(Stored data entries)
<<<<

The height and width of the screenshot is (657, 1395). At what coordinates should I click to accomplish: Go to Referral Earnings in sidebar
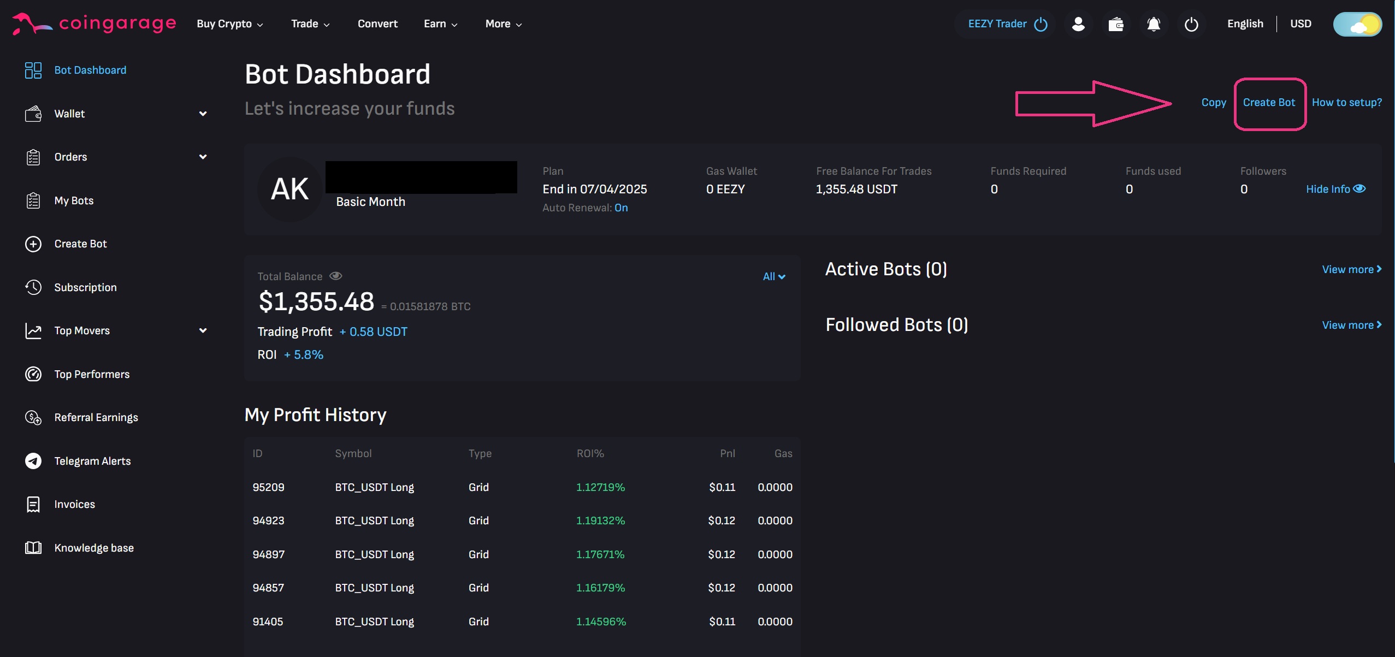click(x=96, y=417)
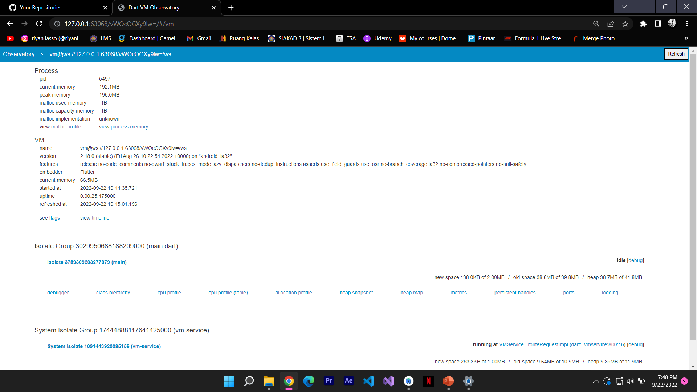This screenshot has height=392, width=697.
Task: Open Visual Studio Code from the taskbar
Action: [x=369, y=381]
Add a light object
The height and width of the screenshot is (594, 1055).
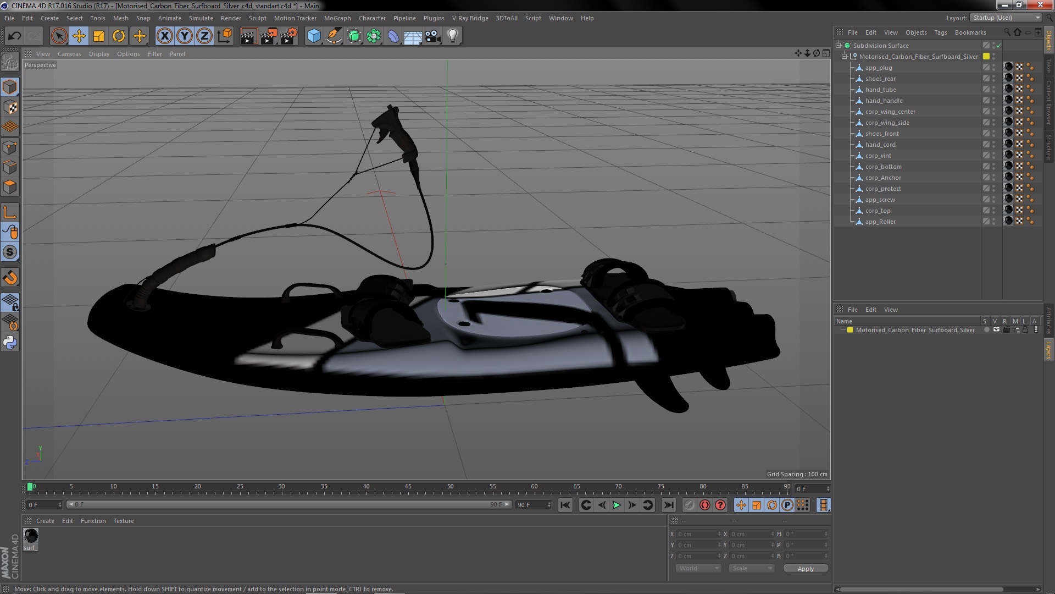tap(452, 36)

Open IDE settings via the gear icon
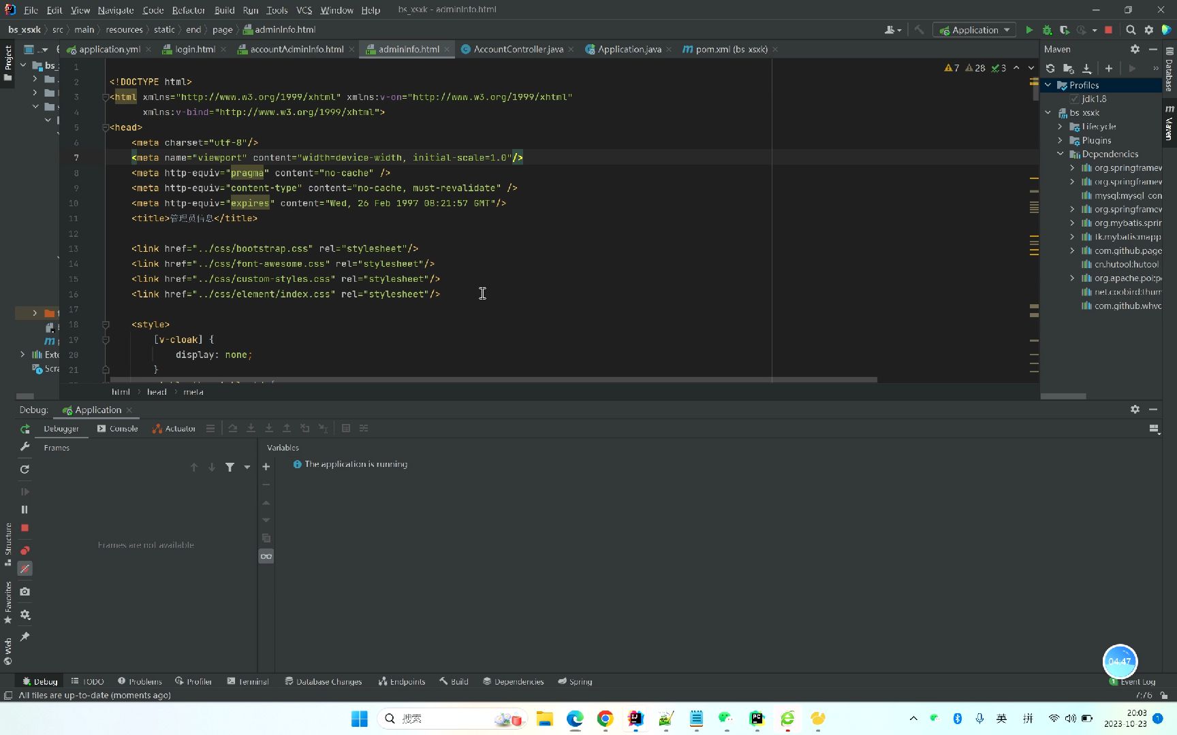click(1148, 30)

>>>>

### Task to carry out
Strip out the pictures and quote the remaining data word for word.

### Output below
The height and width of the screenshot is (657, 1395). At what coordinates should I click to accomplish: Go to Referral Earnings in sidebar
click(x=96, y=417)
This screenshot has height=392, width=697.
Task: Open Visual Studio Code from the taskbar
Action: [x=369, y=381]
Add a light object
The height and width of the screenshot is (594, 1055).
tap(452, 36)

Open IDE settings via the gear icon
click(1148, 30)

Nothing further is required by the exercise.